Gary Piontkowski used to be the savior of harness racing in Massachusetts; now he’s the goat that sunk the Plainridge Racecourse.

NATIONAL POLITICS/WASHINGTON

Paul Krugman wonders how the national GOP brain trust went from idolizing Milton Friedman to shelving him in favor of obscure Austrians and fictional Ayn Rand characters. The Atlantic wonders whether the Republican hard line on Medicare is costing the party critical support among seniors.

Keller@Large asks President Obama for a little help on the state’s economy while the vacationing commander in chief is in the area.

ELECTIONS

Labor is going all-out for Marty Walsh in the Boston mayor’s race, reports the Globe.

A Globe editorial argues that state Sen. Dan Wolf’s ownership stake in Cape Air shouldn’t prevent him for running for governor (or holding his legislative seat), as the State Ethics Commission has ruled.

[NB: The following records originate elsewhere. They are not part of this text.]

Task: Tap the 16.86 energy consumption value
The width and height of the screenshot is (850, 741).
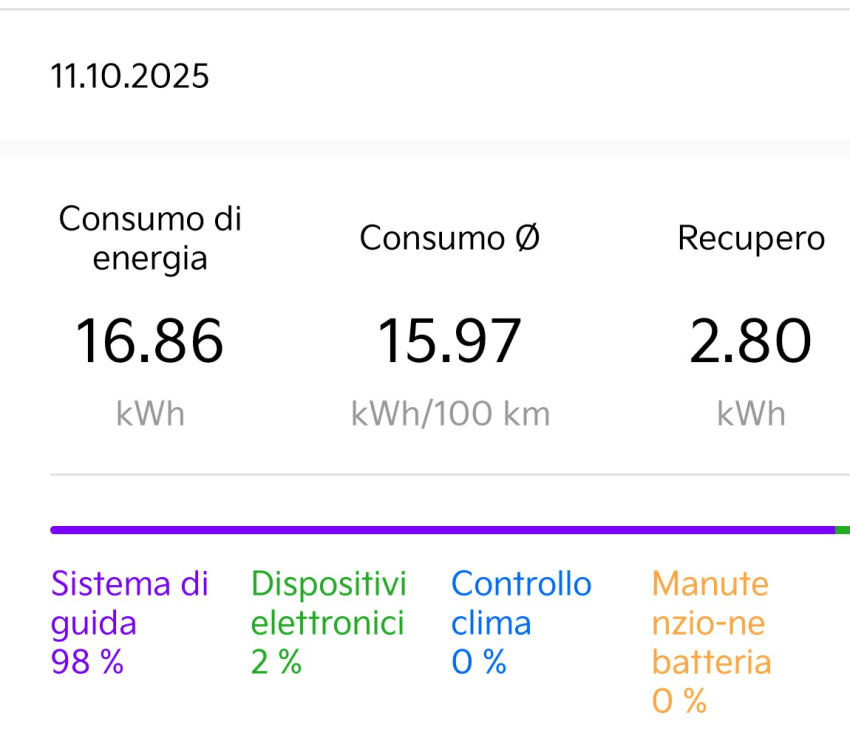Action: (150, 340)
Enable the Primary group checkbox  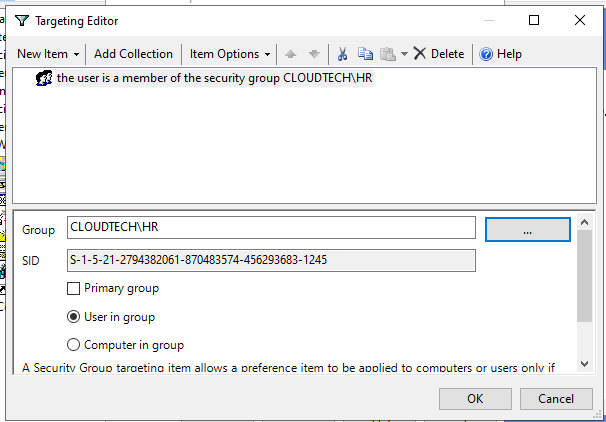pyautogui.click(x=73, y=288)
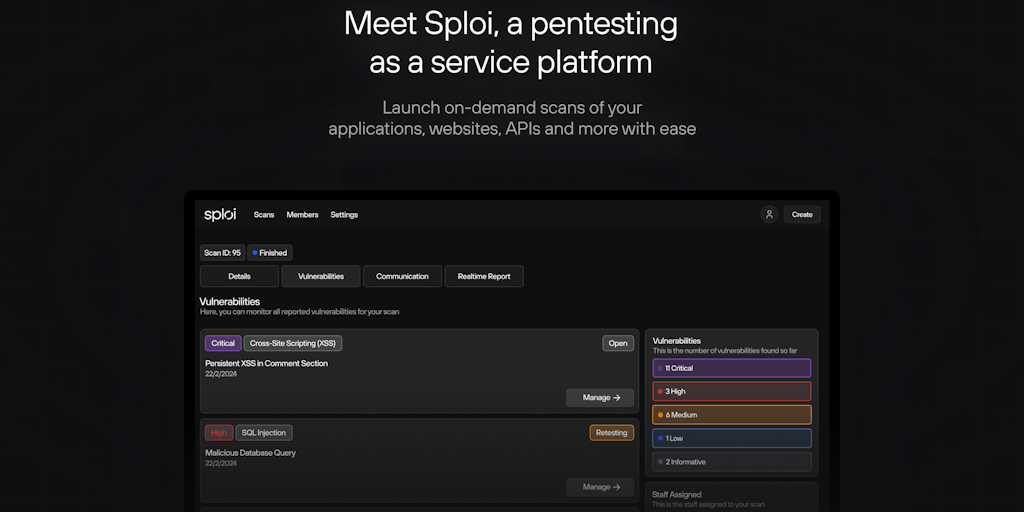This screenshot has width=1024, height=512.
Task: Open the Communication tab
Action: 402,276
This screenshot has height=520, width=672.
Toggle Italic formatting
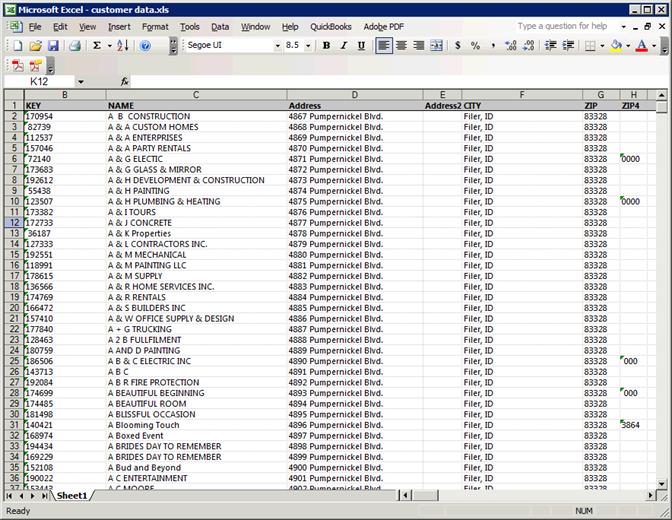(343, 46)

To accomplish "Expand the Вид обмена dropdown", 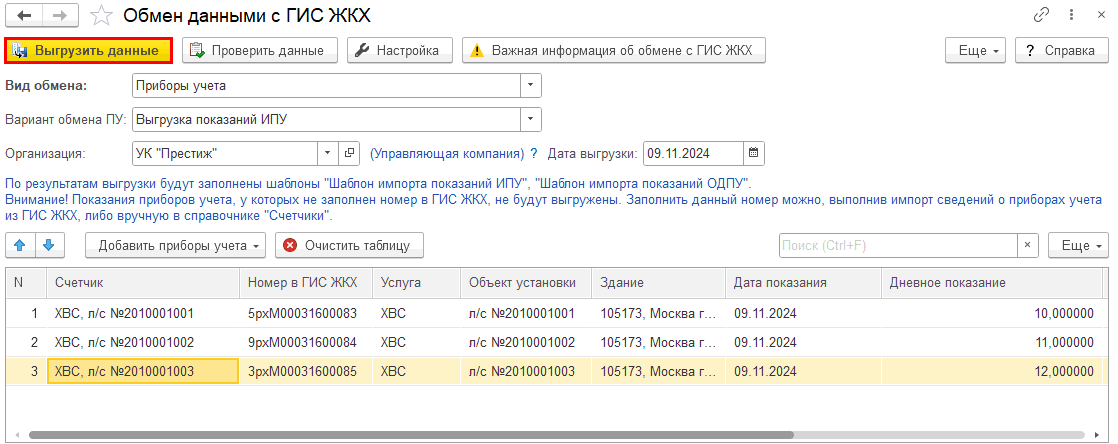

Yet another post-mortem on Mitt Romney’s caught-on-tape comment about the 47 percent and what he really did or didn’t mean. Meanwhile, some of the conservative GOP contenders for 2016 at an annual conference in Iowa over the weekend say the fault for the party’s White House loss last year lay squarely at the feet of the candidate, not the ideology.

Opponents of a controversial gas-burning power plant in Brockton have turned up the heat on mayoral candidate William Carpenter, who supports the facility as a way to ease property tax burdens..

Anthony Weiner dares the New York electorate to defy every newspaper editorial board ever.

BUSINESS/ECONOMY

In what industry are wages rising robustly?  Baby sitting, reports the Globe.

EDUCATION

Massachusetts has adopted one of the most aggressive performance-based funding systems for public higher education, with a sizeable chunk of the state’s assistance to public community colleges now based on the school’s success in graduating students. CommonWealth spotlighted the troubles with low graduation rates at the state community colleges back in 2007.

HEALTH CARE

Canton could become the first community in the country to ban the sale of electronic cigarettes when the Board of Health meets tonight on that proposal as well as one to raise the age to purchase tobacco to 21.

ENERGY/ENVIRONMENT

For states where coal is used to generate electricity, all-electric cars are not the best environmental option, the Seattle Times reports.

An anaerobic digester called Big Bertha in Rutland transforms food waste into energy, WBUR reports.

CRIMINAL JUSTICE

US Attorney General Eric Holder seeks to avert mandatory-minimum sentences for some low-level drug offenders, the Washington Post reports.

The MetroWest Daily News calls for more transparency from law enforcement officials  in the search for answers to the marathon bombing.

MEDIA

Did Politico kill the Washington Post?

The Beat the Press panel kicks around last week’s purchases of the Washington Post and Boston Globe and calls them a new era of print journalism. Banker & Tradesman columnist Scott van Voorhis argues that new Globe owner John Henry is less a white knight than an opportunistic investor seeking the paper’s best asset — its real estate. Ex-Globie Dave Margulis offers an interesting take on the paper’s response to the Internet, suggesting the Globe was far ahead of the New York Times in seeing the problems looming.

Dan Kennedy weighs on what he sees as the impending demise of AOL’s hyperlocal news sites, Patch, as well as what everyone’s talking about, the startling move by caustic AOL CEO Tim Armstrong, who fired the company’s creative director in the midst of a conference call with 1,000 employees.